═══ EXERCISE INPUTS
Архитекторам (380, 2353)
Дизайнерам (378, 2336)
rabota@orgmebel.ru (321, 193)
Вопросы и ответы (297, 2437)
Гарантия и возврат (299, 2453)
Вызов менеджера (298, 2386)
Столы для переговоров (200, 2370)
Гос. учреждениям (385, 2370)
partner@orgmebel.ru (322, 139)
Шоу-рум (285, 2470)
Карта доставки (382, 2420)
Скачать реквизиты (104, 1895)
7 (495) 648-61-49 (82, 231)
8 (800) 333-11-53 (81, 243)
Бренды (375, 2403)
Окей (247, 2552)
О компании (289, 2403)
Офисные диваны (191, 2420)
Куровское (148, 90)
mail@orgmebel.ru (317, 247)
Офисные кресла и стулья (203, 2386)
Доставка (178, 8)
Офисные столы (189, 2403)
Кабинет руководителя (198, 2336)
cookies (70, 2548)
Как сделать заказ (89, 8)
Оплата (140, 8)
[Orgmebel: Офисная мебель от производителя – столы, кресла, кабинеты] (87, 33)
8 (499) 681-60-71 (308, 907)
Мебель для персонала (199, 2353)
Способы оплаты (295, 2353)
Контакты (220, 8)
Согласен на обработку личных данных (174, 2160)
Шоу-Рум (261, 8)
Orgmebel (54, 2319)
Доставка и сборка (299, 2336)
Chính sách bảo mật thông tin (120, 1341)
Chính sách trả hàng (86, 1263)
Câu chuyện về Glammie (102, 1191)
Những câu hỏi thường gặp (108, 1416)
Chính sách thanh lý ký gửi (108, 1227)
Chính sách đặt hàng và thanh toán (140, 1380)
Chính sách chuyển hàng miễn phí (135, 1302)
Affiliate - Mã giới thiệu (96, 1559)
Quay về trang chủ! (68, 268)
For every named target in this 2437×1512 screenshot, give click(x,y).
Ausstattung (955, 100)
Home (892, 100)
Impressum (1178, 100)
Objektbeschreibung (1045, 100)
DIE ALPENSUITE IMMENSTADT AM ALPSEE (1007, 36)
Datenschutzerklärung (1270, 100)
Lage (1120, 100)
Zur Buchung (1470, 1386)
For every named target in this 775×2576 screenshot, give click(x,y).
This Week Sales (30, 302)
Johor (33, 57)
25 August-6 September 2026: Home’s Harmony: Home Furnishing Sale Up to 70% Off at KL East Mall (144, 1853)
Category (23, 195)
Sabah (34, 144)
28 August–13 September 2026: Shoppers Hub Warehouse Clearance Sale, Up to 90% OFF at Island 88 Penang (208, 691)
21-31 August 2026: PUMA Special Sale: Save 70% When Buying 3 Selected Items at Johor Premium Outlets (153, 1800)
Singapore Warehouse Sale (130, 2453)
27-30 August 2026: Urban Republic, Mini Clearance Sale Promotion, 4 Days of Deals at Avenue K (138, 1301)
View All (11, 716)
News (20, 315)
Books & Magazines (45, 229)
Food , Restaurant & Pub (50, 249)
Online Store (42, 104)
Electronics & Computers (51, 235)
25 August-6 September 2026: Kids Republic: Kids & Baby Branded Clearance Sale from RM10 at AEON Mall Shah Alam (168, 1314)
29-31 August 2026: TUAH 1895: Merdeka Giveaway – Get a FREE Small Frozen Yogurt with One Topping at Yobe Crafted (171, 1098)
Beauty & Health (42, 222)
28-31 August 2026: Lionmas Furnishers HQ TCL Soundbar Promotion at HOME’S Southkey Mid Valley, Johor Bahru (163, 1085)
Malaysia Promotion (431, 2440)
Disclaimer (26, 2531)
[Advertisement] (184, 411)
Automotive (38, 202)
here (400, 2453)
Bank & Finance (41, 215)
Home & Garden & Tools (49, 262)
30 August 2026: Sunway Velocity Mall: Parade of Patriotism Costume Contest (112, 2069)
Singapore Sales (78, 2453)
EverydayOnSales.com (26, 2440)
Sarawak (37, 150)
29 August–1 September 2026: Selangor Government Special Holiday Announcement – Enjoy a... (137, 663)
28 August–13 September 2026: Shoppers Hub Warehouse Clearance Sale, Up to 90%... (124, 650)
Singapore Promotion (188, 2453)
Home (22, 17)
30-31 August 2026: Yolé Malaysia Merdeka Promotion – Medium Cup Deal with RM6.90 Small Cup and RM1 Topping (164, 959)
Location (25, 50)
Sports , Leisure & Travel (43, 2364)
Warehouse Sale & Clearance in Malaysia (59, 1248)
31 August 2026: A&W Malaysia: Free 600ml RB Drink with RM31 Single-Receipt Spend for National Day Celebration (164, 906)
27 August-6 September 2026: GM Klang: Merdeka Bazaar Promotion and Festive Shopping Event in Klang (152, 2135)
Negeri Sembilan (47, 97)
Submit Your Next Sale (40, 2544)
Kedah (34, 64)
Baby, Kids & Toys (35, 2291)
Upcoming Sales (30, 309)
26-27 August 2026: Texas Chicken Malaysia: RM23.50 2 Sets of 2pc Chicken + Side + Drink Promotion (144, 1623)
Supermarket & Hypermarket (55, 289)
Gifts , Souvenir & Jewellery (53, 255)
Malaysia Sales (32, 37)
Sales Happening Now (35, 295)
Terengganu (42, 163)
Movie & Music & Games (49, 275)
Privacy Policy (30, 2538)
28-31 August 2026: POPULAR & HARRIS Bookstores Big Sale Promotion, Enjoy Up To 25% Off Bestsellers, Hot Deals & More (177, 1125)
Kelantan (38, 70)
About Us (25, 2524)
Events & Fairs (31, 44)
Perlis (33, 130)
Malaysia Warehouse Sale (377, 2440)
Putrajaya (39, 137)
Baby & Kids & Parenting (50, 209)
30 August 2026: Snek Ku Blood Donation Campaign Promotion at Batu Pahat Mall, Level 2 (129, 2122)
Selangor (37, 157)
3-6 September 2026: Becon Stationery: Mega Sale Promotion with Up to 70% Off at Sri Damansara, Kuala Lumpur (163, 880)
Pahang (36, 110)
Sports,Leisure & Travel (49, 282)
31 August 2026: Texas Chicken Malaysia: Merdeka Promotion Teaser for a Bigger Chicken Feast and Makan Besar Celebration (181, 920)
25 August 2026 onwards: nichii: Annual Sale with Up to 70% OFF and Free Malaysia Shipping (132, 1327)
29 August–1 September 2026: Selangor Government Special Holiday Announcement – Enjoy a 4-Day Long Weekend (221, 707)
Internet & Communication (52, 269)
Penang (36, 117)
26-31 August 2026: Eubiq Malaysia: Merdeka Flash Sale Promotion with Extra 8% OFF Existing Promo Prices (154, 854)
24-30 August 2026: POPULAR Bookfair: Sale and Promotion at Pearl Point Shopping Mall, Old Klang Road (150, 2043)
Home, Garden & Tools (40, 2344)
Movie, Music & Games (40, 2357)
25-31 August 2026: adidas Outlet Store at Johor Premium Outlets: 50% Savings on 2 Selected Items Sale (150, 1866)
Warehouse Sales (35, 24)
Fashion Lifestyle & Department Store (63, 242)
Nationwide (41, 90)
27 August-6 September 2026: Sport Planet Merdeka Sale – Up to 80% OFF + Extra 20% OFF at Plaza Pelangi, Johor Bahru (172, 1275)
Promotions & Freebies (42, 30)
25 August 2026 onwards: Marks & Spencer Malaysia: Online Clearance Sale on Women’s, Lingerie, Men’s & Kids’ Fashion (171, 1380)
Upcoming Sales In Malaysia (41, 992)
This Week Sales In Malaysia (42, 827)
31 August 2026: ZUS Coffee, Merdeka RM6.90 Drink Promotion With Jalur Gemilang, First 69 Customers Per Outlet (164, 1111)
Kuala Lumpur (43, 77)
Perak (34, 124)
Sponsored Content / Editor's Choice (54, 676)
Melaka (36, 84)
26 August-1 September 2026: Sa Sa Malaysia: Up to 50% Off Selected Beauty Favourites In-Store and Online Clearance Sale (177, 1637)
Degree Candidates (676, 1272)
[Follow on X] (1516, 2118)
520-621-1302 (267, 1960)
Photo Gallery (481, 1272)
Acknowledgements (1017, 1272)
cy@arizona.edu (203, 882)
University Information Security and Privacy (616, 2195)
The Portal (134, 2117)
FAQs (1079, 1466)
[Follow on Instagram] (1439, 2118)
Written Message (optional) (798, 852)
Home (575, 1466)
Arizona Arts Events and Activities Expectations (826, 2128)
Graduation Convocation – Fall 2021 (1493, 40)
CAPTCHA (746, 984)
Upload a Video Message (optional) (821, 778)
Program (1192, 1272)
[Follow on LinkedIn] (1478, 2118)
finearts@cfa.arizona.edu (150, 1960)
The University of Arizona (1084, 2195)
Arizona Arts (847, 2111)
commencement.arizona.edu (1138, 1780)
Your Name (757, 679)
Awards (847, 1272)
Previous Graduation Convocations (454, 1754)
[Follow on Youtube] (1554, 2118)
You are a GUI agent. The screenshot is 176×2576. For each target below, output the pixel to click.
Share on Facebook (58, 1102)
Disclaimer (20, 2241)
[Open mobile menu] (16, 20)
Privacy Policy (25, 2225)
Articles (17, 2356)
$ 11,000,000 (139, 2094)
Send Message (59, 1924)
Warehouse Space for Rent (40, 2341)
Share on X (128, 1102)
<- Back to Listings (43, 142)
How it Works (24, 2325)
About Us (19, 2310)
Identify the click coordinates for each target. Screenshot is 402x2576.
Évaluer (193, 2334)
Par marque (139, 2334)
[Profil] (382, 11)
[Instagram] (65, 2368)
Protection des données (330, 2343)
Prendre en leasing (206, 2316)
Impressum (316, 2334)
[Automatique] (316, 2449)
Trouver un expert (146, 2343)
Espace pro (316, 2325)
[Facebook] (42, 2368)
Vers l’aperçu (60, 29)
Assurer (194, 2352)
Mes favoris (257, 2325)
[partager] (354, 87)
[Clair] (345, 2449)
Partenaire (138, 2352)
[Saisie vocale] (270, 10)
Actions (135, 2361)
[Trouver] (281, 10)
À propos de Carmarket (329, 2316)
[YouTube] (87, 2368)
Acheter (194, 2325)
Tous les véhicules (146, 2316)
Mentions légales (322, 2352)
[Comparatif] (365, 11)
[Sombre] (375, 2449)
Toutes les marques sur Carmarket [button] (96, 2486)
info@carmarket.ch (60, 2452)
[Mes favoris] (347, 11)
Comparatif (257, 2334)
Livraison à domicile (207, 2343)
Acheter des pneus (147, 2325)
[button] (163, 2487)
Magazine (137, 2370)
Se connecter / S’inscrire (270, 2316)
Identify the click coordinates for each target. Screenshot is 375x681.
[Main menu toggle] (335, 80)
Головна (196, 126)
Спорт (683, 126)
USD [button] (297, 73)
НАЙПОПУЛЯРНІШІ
══════
* TASK PROMPT:
All lines above holding the word "Music" make up the answer; copy each one.

* TASK SOLUTION:
Movie & Music & Games (49, 275)
Movie, Music & Games (40, 2357)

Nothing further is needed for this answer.